In the meantime, vBulletin announced that the latest version of their software – version 3.7 – was being developed with user blogs (basically extended user profile pages) and user galleries to make what was already the best message board software even better.

So when an announcement was made a little while back seeking testers for the new version of visordown.com and when the board was turned off yesterday for an upgrade, I was quietly pleased.

And then they re-opened the board today. It’s been moved to a different server now running different ASP board software. A server that appears to be common to the rest of the Magicalia sites all running the same board software. No doubt that decision makes sense to a large company running a number of message boards: one set of architecture to support. Of course that throws aside the history and treats visordown.com as a new site rather than an established one.

And the ‘new’ board software is, frankly, rubbish compared with vBulletin. It also appears from all the server error messages I was getting this evening when trying to post new threads or reply to existing ones, that the server or the software (or a combination of the two) cannot cope with the traffic that visordown.com generates.

I expect that the regular users will soon get fed up with the board issues and the lack of features they were used to before.

Let that be a lesson to us all…

NEC Bike Show 2007

An earlier start than usual as I was heading off to the NEC at Birmingham for the bike show on Trade Day.

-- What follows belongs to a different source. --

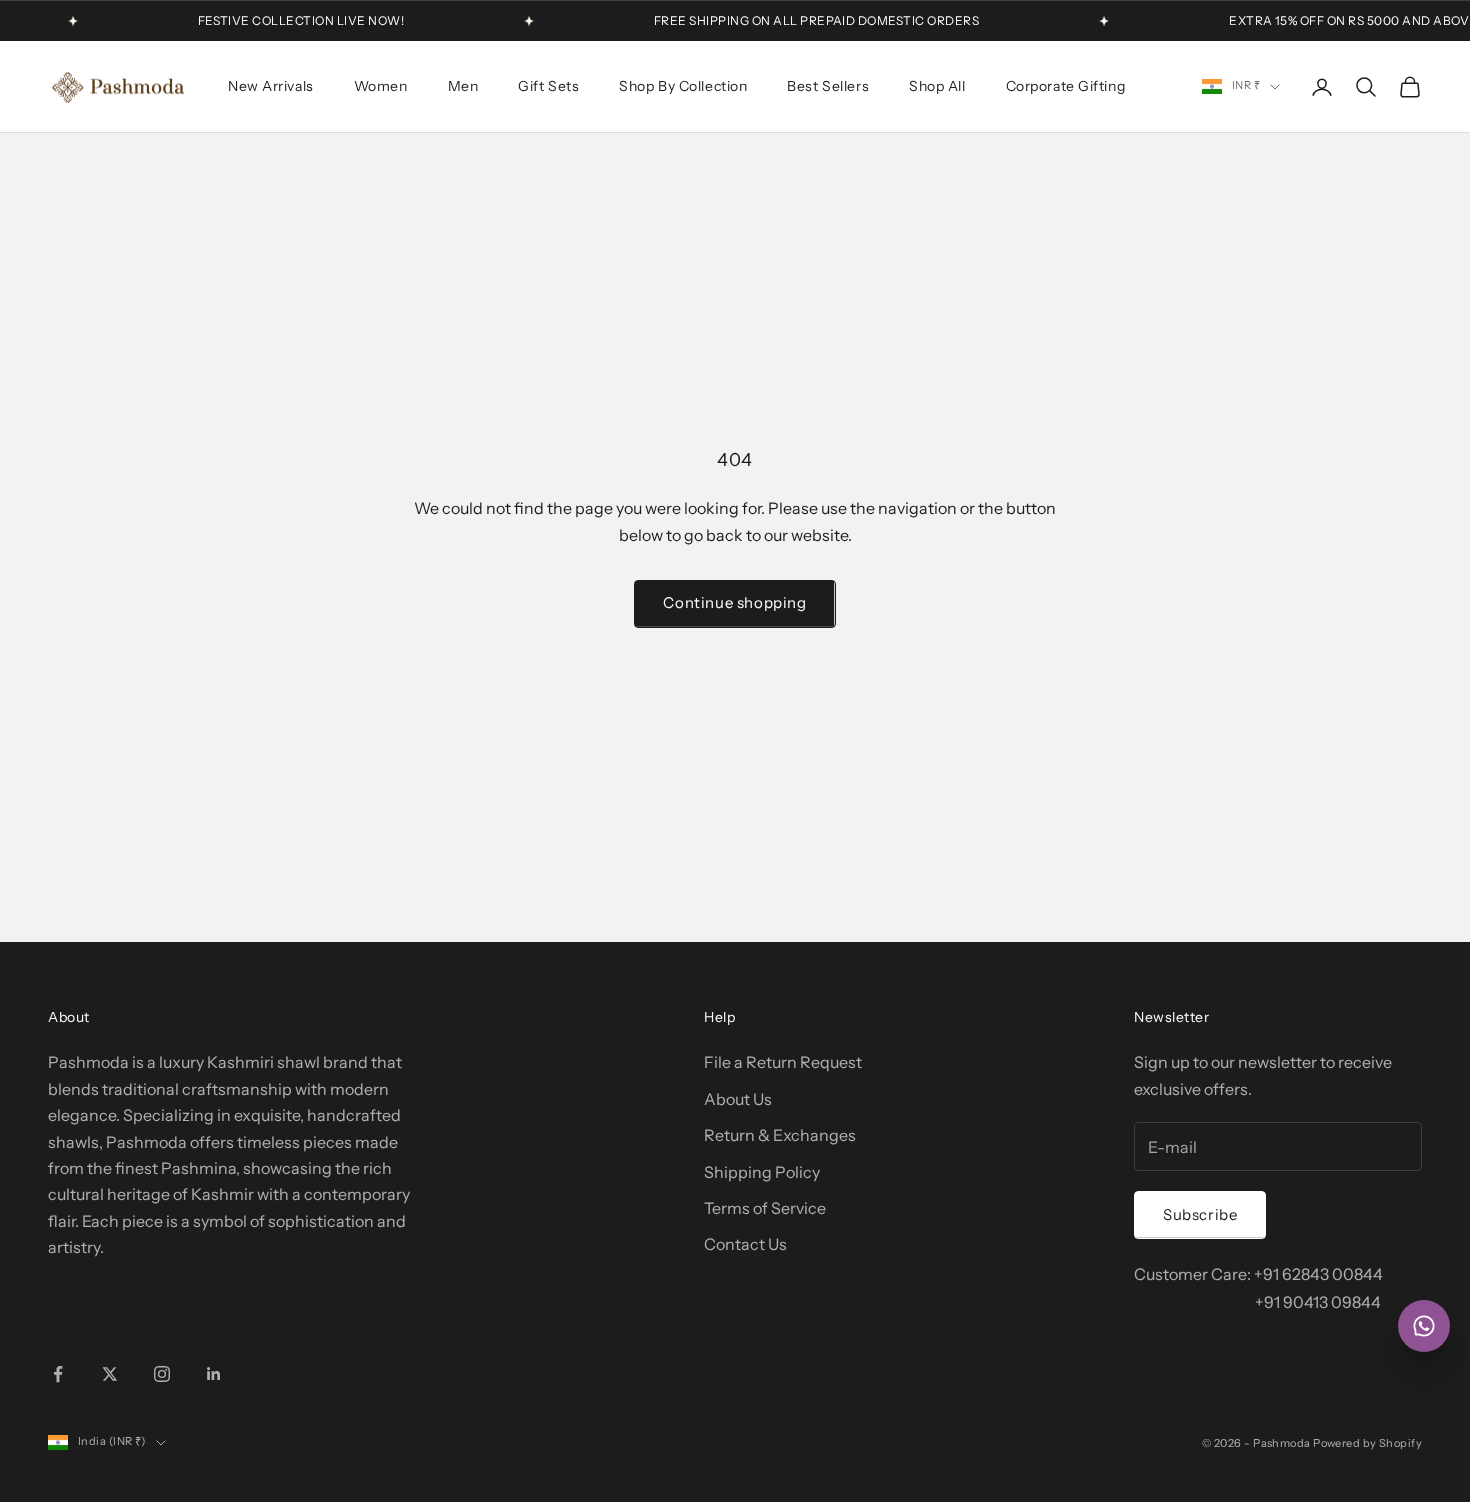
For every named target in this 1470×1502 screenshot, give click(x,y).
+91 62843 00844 (1318, 1274)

I picked up a friend just after 8.15am and was at the NEC at around 10.30am. Wandered around the other halls until 12.00pm when Hall 1 opened. This was where the big manufacturers were exhibiting as well as where TWO Magazine had their corner plot. TWO bought visordown.com earlier this year and they were running a competition involving their “Wonderwall”: a collage of photos of VD members as submitted by us. If you spotted your photo on the Wonderwall, you would be entered into a draw to win something, in this case a Shark Helmet.

As Hall 1 only opened at 12.00pm and the competition draw took place at 2.00pm (geddit?), there weren’t many entries today … two, as it turned out. And I won! Now all I need to do is ring Nevis Marketing and claim my prize.